Marc Abrahams has a funny way of looking at things. Literally. As the editor and co-founder of the scientific humor publication Annals of Improbable Research (AIR), author of many anthologies and articles including the new book This is Improbable, and creator of the Ig Nobel Prize Ceremony, the man has a great deal of experience in squeezing good laugh out of some serious research. Holding a degree in mathematics from Harvard University, Abrahams has also spent many years developing optical character recognitions systems for computer product companies before founding his own educational software business. When not producing blog posts or op-ed pieces, Abrahams is most likely busy producing his Internet TV series, giving interviews on public radio, or writing librettos for a series of science mini-operas. Dubbed by the American Medical Association as “the Puck of Science” and by the Washington Post as “the nation’s guru of academic grunge”, Abrahams harnesses the power of levity and personal charisma to engage the public in science, technology, and medicine.
The next Ig Nobel Prize ceremony will be held on September 20, 2012 and broadcasted on public radio and webcast live from Harvard’s Sanders Theater. The Prizes honor the achievements of those individuals, like Abrahams, inspire interest in scientific inquiry through laughter and creativity. Many of these recipients are joined by real Nobel Laureates, adding some gravitas to the otherwise silliness of the awards. Since 1991, 10 awards have been presented, and are available for perusal through their online archive.

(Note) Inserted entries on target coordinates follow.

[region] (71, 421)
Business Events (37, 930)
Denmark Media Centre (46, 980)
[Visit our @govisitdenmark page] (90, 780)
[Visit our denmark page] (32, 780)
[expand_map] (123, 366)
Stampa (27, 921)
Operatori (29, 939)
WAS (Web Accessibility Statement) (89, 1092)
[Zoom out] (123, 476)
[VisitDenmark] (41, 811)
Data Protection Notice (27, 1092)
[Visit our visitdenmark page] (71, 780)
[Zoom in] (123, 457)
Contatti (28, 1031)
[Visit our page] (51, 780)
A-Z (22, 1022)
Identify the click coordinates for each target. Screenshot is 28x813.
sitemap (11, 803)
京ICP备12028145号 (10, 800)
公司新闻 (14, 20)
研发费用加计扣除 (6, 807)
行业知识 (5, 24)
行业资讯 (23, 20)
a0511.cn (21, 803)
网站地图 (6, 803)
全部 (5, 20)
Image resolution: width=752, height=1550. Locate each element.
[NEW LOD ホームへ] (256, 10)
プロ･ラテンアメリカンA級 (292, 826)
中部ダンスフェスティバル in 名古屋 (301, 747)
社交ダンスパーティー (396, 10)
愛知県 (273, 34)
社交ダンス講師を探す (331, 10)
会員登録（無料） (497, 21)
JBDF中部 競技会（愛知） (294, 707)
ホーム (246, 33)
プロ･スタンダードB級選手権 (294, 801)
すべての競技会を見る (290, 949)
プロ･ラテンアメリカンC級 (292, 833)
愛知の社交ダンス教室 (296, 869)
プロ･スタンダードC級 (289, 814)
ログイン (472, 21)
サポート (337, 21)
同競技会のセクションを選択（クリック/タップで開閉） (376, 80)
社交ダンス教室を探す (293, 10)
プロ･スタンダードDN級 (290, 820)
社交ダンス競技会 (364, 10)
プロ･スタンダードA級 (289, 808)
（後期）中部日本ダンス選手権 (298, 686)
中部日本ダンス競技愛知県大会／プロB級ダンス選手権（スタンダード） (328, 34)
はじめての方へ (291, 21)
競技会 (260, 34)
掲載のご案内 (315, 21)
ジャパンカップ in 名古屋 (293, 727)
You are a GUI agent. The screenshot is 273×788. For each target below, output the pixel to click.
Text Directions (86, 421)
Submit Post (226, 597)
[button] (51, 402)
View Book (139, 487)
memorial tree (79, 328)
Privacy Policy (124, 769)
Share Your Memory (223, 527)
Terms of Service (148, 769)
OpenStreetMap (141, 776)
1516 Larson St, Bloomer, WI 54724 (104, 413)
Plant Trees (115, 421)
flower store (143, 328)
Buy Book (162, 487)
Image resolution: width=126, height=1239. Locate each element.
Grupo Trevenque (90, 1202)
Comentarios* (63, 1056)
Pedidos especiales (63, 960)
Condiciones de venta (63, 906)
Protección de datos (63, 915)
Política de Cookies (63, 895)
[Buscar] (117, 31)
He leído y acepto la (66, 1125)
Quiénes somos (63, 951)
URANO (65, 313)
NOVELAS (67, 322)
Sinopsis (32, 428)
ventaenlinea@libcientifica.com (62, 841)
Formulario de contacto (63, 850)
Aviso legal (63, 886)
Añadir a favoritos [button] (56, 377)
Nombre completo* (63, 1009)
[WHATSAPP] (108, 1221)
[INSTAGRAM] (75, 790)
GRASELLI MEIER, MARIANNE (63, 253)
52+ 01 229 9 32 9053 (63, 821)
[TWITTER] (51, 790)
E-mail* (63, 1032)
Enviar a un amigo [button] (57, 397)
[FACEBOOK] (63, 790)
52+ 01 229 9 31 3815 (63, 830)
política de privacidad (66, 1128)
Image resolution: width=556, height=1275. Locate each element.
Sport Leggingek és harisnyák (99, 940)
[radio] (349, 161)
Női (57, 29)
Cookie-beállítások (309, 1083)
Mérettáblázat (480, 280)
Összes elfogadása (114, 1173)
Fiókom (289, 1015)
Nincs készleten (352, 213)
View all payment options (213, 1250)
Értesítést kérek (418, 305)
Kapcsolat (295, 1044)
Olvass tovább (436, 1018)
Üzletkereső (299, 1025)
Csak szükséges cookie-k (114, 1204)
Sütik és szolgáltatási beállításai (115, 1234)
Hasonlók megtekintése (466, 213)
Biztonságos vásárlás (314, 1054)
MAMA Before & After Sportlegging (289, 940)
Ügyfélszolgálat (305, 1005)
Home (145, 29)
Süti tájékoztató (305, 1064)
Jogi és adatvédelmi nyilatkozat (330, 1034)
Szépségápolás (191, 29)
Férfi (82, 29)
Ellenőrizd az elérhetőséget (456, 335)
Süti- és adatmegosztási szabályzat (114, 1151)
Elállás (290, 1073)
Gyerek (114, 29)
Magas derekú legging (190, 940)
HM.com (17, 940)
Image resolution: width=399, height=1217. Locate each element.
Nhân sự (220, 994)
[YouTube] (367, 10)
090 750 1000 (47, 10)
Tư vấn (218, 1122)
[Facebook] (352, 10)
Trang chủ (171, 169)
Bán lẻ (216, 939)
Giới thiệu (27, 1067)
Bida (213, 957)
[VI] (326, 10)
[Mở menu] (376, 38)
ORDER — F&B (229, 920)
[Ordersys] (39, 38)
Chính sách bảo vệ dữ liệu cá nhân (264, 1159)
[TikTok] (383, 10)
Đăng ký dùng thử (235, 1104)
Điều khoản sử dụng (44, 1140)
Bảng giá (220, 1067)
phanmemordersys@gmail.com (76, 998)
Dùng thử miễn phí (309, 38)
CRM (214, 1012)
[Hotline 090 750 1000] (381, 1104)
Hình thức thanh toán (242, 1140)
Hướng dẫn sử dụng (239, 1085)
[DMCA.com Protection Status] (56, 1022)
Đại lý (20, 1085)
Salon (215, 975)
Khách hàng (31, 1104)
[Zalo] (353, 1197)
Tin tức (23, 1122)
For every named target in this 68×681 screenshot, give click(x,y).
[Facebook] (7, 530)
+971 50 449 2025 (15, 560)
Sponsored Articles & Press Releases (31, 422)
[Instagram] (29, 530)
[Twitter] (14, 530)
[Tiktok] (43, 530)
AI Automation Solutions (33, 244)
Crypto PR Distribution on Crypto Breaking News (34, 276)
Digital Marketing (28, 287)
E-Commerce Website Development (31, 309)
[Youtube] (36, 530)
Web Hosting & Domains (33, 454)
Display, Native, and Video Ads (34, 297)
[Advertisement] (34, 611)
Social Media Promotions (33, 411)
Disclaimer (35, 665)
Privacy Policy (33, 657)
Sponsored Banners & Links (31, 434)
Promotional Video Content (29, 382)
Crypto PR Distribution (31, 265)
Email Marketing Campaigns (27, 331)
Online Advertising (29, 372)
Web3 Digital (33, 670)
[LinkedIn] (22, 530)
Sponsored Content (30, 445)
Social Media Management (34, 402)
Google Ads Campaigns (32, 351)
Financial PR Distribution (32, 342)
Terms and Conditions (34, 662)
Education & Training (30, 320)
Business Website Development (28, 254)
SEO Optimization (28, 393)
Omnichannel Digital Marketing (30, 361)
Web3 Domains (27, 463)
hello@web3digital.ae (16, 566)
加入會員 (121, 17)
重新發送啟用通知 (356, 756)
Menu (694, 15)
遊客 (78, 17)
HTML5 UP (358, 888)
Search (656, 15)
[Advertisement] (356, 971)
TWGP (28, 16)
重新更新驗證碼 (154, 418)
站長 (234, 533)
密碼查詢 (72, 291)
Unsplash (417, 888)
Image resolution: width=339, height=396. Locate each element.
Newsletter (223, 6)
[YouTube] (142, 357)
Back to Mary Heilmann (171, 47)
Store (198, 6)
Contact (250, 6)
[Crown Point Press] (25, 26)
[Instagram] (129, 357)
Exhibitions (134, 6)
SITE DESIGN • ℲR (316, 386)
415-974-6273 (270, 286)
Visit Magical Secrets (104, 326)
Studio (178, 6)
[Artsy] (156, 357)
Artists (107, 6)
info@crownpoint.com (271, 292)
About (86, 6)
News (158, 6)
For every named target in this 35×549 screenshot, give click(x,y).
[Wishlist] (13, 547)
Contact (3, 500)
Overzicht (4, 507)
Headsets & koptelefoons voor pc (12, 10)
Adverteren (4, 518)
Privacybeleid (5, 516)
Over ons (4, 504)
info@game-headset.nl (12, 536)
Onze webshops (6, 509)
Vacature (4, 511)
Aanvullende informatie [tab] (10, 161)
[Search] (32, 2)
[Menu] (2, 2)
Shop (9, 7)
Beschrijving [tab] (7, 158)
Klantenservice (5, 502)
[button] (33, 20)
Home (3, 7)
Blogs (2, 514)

The titles of the studies in each discipline are honestly some of the funniest pieces of literature I have ever read, and are worth looking through. The ceremony itself allows delegations of five people or more to form colorful, costumed groups that can register to be officially celebrated during the event. Winners are allowed 60 seconds to explain their projects, and are later invited the following weekend to further elaborate their motives and discuss the details of their research.
In disciplines that are regularly ignored or feared due to their intimidating jargon, complex methodologies, or dry content, it is wonderful to hear that there are champions of science that focus on outreach and accessibility. How could you not giggle at the Luxuriant Flowing Hair Club for Scientists™? Snicker over an engineer demonstrating how to turn a bra into a pair of emergency face masks? Be awed by an opera based on a bacterium’s struggle to live in a woman’s infected tooth? Go on and have a smile for science!